**Data extracts:**
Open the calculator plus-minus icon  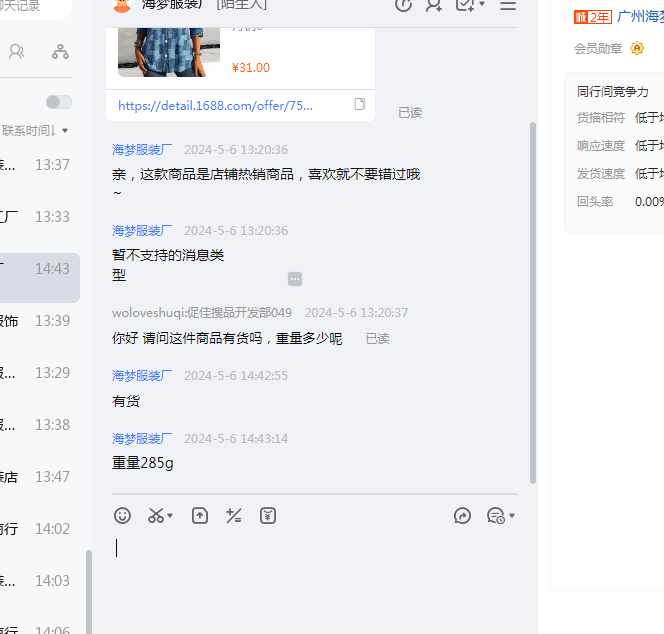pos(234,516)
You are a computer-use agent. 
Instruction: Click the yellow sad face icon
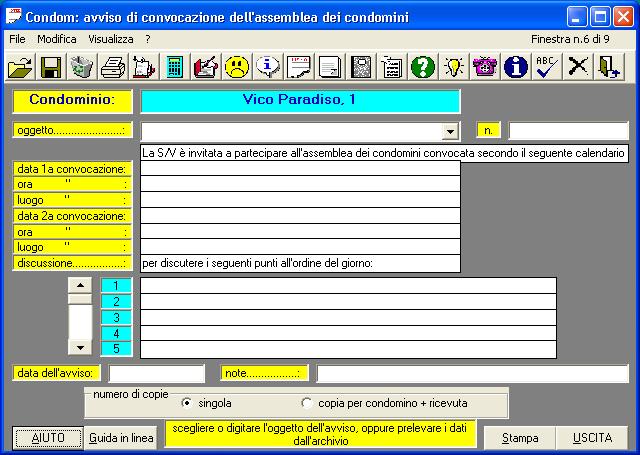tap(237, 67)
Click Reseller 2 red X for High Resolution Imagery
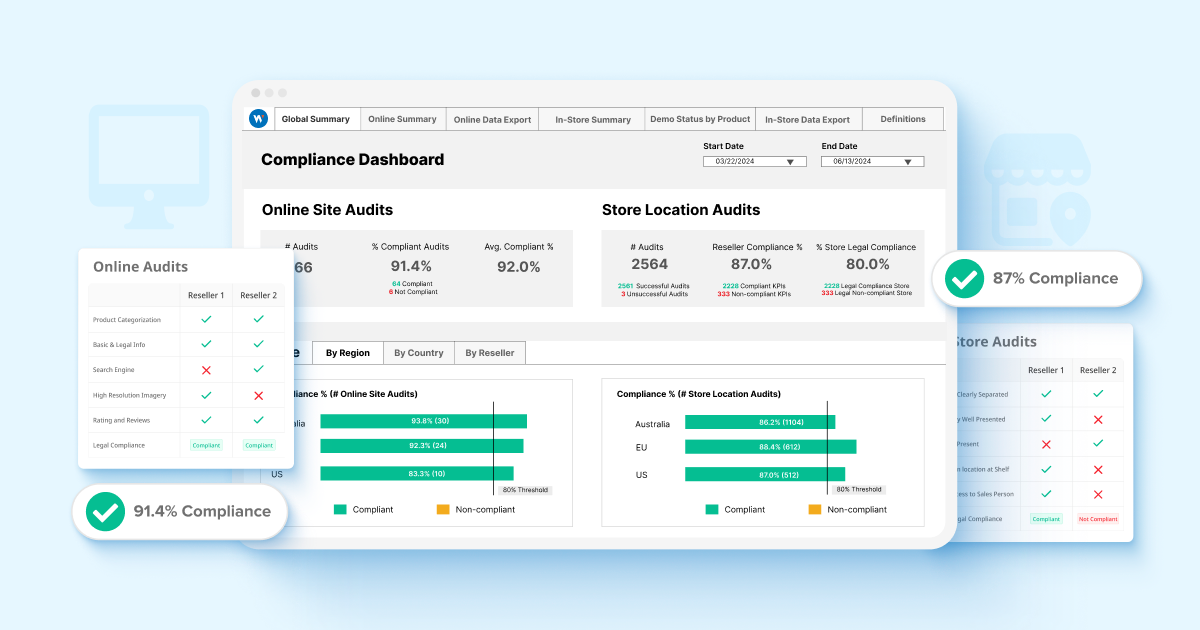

**Exercise requirements:** In the records above, locate the line containing "You are a computer-use agent.", then copy exactly that line and every line after it through the end, omitting pictures.

**Problem solution:**
You are a computer-use agent. 
Instruction: Click the yellow sad face icon
tap(237, 67)
Click Reseller 2 red X for High Resolution Imagery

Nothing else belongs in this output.